Qué significa para México y el USD/MXN
El yen puede parecer lejano al peso mexicano, pero el vínculo pasa por el dólar y el apetito global por riesgo. Si las posiciones de carry financiadas en yenes se reducen de forma brusca, algunos inversionistas pueden recortar exposición a activos de mayor rendimiento y mercados emergentes. En un episodio así, el peso podría sentir presión incluso sin una noticia doméstica nueva. No es una relación automática ni de uno a uno.
México, además, tiene su propia ecuación de tasas. Banxico mantuvo el 6 de agosto su tasa objetivo en 6.50%, frente al 3.50%-3.75% de la Fed. Ese diferencial también influye en el USD/MXN. Así, un movimiento fuerte del yen puede alterar el tono global, pero el cruce dólar/peso seguirá dependiendo de Banxico, la Fed, la inflación, los datos locales y el apetito por riesgo.
La otra variable es la ejecución. Alrededor de intervenciones, decisiones de bancos centrales o movimientos rápidos del dólar, los spreads pueden ampliarse y el slippage puede aumentar; es decir, una orden puede ejecutarse a un precio distinto del esperado. Incluso al comparar brokers con spreads bajos, el coste observado en condiciones normales no garantiza el mismo diferencial durante una sesión volátil. Con apalancamiento, esos movimientos también amplifican las pérdidas potenciales.
Fed y BOJ concentran ahora la siguiente prueba
El calendario ofrece dos referencias muy cercanas. La Fed tiene su próxima reunión el 15 y 16 de septiembre, mientras el Banco de Japón se reúne el 17 y 18 de septiembre. Si las expectativas apuntan a una menor distancia entre las tasas de Estados Unidos y Japón, el soporte del carry trade podría reducirse. Si esa distancia permanece amplia, el incentivo estructural puede tardar más en desaparecer.
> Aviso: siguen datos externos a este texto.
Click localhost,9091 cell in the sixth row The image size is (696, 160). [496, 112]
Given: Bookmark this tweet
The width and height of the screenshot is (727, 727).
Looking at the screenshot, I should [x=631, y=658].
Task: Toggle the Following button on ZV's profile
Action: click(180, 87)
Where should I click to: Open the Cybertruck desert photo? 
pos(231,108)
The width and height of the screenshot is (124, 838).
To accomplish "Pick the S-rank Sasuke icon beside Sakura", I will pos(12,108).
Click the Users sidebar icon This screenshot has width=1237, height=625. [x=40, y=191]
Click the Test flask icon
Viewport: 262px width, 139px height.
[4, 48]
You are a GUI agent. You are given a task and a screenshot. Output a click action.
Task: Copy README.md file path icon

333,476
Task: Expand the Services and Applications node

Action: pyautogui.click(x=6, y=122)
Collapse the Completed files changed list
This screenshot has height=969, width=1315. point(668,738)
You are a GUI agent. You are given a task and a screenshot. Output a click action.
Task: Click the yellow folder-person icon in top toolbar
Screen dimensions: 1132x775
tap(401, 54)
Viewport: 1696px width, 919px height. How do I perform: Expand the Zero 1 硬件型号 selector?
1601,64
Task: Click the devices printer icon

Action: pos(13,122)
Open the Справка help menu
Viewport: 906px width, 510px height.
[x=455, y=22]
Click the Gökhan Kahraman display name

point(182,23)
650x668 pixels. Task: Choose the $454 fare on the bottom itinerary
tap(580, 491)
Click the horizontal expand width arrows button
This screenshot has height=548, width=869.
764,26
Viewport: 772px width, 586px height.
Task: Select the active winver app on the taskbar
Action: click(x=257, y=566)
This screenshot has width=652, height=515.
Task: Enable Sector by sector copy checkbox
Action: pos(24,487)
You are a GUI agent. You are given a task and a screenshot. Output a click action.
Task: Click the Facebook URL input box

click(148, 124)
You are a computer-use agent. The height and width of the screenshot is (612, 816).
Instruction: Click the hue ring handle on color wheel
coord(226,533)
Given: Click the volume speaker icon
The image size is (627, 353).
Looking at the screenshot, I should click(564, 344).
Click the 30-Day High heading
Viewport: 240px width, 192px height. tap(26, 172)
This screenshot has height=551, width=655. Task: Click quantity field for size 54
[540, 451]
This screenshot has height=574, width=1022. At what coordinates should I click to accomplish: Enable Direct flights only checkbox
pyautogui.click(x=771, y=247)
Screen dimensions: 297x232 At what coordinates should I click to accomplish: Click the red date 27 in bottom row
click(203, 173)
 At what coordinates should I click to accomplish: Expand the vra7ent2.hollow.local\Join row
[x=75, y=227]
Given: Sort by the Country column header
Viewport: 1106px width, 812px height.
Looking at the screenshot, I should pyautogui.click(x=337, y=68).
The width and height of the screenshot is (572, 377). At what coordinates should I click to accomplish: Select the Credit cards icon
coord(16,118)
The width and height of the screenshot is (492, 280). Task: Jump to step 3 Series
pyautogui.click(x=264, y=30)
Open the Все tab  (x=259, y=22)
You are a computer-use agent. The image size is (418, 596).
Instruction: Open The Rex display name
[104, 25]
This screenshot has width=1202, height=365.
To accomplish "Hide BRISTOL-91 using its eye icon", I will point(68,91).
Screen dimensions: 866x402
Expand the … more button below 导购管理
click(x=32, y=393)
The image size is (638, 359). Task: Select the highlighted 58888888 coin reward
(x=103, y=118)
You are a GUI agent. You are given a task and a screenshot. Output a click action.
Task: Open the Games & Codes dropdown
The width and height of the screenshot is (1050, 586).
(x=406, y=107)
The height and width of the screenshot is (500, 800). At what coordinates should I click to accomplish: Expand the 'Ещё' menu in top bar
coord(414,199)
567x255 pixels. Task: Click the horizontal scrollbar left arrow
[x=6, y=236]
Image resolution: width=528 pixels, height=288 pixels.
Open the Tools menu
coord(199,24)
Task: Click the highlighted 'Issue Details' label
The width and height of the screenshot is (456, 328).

Para el trader mexicano, la lectura útil no está en trasladar automáticamente el movimiento del yen al USD/MXN. El regreso del USD/JPY a 160 muestra que la intervención puede frenar una dinámica, pero no sustituye a las tasas ni a los flujos globales. El punto clave ahora es comprobar si la Fed y el BOJ cambian esa ecuación y si la volatilidad del yen termina extendiéndose al dólar y a las divisas emergentes.